━━ Study text
Monday, October 19, 2015

Massacre Cave - Eigg

If you like crawling into dark caves with even darker histories, then Uamh Fhraing is for you. The name has been translated as St Francis Cave, but it's usually called Massacre Cave. Sometime in the 16th century (some sources say 1577), about 400 residents of Eigg were smoke-smothered in the cave by the Macleods.


The cave can be reached by a one mile walk from the pier. The first time I crawled into the cave was in 1997, when I took MV Shearwater to Eigg from Arisaig. Most of the passengers were hillwalkers intent on bagging the Sguir. I was the only one who'd come to see the cave (which was fine by me). After walking a quarter-mile up the road from the jetty I crossed a stile and headed south across a stretch of boggy ground. After passing a derelict croft house, a turn to the southwest led to the bluffs above the shore. A trail down a ravine led to the shore, and after walking a little way to the east I found the small mouth of the cave.
━━━━
━━ Exercise data
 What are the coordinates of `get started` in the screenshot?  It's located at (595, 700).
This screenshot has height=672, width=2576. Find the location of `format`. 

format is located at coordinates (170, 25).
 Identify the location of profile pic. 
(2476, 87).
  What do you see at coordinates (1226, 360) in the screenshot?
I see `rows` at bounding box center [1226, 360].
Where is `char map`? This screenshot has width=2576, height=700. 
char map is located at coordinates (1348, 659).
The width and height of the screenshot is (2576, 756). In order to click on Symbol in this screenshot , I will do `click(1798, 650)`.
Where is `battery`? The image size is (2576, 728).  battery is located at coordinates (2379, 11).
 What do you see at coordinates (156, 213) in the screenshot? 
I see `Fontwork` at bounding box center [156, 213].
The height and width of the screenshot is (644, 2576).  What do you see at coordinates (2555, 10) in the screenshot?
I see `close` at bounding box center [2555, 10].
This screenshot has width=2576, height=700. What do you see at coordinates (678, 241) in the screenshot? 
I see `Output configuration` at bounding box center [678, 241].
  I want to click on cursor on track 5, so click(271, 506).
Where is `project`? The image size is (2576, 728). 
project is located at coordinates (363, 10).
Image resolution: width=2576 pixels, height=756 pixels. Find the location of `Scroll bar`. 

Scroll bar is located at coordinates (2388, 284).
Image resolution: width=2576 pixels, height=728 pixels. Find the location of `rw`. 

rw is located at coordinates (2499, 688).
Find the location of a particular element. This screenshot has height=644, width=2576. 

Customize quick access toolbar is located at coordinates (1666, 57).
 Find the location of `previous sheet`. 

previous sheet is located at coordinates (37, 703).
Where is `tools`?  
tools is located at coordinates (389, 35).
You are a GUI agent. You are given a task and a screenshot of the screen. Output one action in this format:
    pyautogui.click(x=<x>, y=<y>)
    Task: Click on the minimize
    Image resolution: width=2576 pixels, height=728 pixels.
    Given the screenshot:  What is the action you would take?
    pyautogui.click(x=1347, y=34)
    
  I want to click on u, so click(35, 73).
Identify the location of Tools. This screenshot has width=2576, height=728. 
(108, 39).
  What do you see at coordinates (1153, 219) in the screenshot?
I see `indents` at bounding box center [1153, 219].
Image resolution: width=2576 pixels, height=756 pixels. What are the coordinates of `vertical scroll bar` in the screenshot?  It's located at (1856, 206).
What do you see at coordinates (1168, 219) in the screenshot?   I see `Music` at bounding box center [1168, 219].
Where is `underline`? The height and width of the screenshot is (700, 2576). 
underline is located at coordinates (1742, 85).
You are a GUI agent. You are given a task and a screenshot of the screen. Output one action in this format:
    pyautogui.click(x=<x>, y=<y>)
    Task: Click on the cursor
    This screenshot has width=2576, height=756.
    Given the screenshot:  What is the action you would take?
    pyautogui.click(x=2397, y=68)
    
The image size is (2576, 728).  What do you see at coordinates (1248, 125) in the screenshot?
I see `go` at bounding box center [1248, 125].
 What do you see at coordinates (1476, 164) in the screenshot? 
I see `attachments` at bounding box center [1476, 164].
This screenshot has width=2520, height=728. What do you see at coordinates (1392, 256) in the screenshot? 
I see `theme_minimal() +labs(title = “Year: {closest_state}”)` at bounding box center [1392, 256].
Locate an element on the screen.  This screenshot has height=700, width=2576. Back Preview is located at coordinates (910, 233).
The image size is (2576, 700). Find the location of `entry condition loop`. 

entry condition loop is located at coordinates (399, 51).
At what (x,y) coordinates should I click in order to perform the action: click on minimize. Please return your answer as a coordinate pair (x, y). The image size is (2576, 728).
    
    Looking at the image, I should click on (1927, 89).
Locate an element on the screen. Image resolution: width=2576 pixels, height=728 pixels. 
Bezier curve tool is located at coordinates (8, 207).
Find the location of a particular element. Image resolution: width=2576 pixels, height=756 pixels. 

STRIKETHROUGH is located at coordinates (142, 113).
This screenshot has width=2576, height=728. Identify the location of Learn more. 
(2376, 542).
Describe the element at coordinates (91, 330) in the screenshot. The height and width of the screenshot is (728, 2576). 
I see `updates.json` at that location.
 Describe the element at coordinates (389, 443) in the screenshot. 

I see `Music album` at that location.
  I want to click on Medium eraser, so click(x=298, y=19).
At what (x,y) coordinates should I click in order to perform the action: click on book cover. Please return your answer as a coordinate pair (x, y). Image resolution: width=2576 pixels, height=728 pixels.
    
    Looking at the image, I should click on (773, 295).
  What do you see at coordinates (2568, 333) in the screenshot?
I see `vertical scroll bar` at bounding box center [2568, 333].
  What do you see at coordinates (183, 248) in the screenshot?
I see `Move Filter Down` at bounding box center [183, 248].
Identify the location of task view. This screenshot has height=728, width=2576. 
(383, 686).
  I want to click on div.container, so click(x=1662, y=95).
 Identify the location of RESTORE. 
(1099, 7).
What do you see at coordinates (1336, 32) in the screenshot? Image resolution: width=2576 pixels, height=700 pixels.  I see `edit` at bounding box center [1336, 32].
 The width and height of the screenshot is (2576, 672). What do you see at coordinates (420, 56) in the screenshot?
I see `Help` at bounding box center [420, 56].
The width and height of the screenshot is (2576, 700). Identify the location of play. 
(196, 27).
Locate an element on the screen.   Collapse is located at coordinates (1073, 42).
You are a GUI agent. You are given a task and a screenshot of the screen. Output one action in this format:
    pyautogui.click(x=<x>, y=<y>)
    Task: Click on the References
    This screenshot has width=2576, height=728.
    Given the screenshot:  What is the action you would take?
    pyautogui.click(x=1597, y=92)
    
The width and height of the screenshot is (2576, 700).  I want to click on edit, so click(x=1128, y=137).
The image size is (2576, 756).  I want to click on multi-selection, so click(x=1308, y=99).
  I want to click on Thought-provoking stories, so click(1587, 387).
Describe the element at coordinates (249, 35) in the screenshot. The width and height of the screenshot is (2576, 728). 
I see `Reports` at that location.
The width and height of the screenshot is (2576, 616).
━━━━
[What the task requires] Pick up the Massacre Cave post after its last sentence and keep it going. You won't need the entries for this.

[Output below]
The entrance was three feet high and two wide. Flashlight in hand I crawled inside. After a dozen feet the cave expanded enough for me to stand. I wished I'd brought a powerful lantern, for my small flashlight barely lit the way as I walked two hundred feet to the end of the cave.



The cave was full of bones for a long time after the massacre. The geologist Hugh Miller entered the cave in 1844 and wrote this about it in The Cruise of the Betsey (1869):

The floor, for about a hundred feet inwards from the narrow vestibule, resembles that of a charnel house…the skulls, with the exception of a few broken fragments, have disappeared…but enough remains to show that the hapless islanders died under the walls in families, each little group separated by a few feet from the others.

At some point the bones were gathered up and buried. But even so, in 1979 a skull was found here. Once you've found the tiny entrance to the cave, and crawled inside to see how large it is, you'll realize what a good refuge it had been. But not good enough on a winter's day four centuries ago, when footprints in the snow are said to have allowed the Macleods to find it. See this CANMORE page for more on Massacre Cave.